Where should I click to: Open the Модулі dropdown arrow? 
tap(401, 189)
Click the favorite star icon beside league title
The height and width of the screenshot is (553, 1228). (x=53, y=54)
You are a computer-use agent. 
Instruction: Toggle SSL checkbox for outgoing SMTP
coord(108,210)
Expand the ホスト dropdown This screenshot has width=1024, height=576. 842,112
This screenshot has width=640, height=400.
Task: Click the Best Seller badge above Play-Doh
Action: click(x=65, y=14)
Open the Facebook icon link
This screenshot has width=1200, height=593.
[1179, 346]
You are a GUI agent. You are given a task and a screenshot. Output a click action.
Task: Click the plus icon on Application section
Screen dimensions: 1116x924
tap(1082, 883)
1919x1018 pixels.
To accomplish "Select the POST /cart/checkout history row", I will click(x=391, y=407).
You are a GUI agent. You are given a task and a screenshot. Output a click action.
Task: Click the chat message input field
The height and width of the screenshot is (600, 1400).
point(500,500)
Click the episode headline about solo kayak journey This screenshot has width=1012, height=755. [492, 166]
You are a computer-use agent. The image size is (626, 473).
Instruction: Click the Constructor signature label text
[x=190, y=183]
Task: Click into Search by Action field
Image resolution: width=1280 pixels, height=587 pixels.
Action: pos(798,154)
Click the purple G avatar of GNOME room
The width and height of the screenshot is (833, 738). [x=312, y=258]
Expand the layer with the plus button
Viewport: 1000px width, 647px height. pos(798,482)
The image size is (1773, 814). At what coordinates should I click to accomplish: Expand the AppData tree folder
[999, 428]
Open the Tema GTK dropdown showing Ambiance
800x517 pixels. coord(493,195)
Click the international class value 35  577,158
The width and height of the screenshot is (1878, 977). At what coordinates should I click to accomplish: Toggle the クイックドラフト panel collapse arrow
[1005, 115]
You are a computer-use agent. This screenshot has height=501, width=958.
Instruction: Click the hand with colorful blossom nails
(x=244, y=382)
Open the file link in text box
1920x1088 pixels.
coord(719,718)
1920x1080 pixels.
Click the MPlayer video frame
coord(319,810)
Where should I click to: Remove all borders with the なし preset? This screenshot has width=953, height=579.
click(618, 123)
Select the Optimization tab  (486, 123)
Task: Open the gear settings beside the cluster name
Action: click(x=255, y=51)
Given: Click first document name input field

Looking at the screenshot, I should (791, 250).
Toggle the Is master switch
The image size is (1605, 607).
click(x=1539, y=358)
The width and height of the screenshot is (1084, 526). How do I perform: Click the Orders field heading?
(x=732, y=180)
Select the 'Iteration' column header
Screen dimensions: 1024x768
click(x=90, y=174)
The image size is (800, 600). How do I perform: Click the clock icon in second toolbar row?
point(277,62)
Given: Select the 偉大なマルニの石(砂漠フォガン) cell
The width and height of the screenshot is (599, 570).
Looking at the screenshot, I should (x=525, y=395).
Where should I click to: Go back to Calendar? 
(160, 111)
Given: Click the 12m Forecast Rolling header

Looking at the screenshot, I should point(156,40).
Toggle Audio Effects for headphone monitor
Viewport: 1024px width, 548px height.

◆ TASK PROMPT ◆
Rewrite the listing with every "dropdown" changed to "menu" and everything else left as it is.

◆ RESPONSE FOR THIS EXERCISE ◆
Where should I click to: Open the Модулі menu arrow? 
tap(401, 189)
Click the favorite star icon beside league title
The height and width of the screenshot is (553, 1228). (x=53, y=54)
You are a computer-use agent. 
Instruction: Toggle SSL checkbox for outgoing SMTP
coord(108,210)
Expand the ホスト menu This screenshot has width=1024, height=576. 842,112
This screenshot has width=640, height=400.
Task: Click the Best Seller badge above Play-Doh
Action: click(x=65, y=14)
Open the Facebook icon link
This screenshot has width=1200, height=593.
[1179, 346]
You are a GUI agent. You are given a task and a screenshot. Output a click action.
Task: Click the plus icon on Application section
Screen dimensions: 1116x924
tap(1082, 883)
1919x1018 pixels.
To accomplish "Select the POST /cart/checkout history row", I will click(x=391, y=407).
You are a GUI agent. You are given a task and a screenshot. Output a click action.
Task: Click the chat message input field
The height and width of the screenshot is (600, 1400).
point(500,500)
Click the episode headline about solo kayak journey This screenshot has width=1012, height=755. [492, 166]
You are a computer-use agent. The image size is (626, 473).
Instruction: Click the Constructor signature label text
[x=190, y=183]
Task: Click into Search by Action field
Image resolution: width=1280 pixels, height=587 pixels.
Action: pos(798,154)
Click the purple G avatar of GNOME room
The width and height of the screenshot is (833, 738). [x=312, y=258]
Expand the layer with the plus button
Viewport: 1000px width, 647px height. pos(798,482)
The image size is (1773, 814). At what coordinates should I click to accomplish: Expand the AppData tree folder
[999, 428]
Open the Tema GTK menu showing Ambiance
800x517 pixels. coord(493,195)
Click the international class value 35  577,158
The width and height of the screenshot is (1878, 977). At what coordinates should I click to accomplish: Toggle the クイックドラフト panel collapse arrow
[1005, 115]
You are a computer-use agent. This screenshot has height=501, width=958.
Instruction: Click the hand with colorful blossom nails
(x=244, y=382)
Open the file link in text box
1920x1088 pixels.
coord(719,718)
1920x1080 pixels.
Click the MPlayer video frame
coord(319,810)
Where should I click to: Remove all borders with the なし preset? This screenshot has width=953, height=579.
click(618, 123)
Select the Optimization tab  (486, 123)
Task: Open the gear settings beside the cluster name
Action: click(x=255, y=51)
Given: Click first document name input field

Looking at the screenshot, I should (791, 250).
Toggle the Is master switch
The image size is (1605, 607).
click(x=1539, y=358)
The width and height of the screenshot is (1084, 526). How do I perform: Click the Orders field heading?
(x=732, y=180)
Select the 'Iteration' column header
Screen dimensions: 1024x768
click(x=90, y=174)
The image size is (800, 600). How do I perform: Click the clock icon in second toolbar row?
point(277,62)
Given: Select the 偉大なマルニの石(砂漠フォガン) cell
The width and height of the screenshot is (599, 570).
Looking at the screenshot, I should (x=525, y=395).
Where should I click to: Go back to Calendar? 
(160, 111)
Given: Click the 12m Forecast Rolling header

Looking at the screenshot, I should point(156,40).
Toggle Audio Effects for headphone monitor
Viewport: 1024px width, 548px height.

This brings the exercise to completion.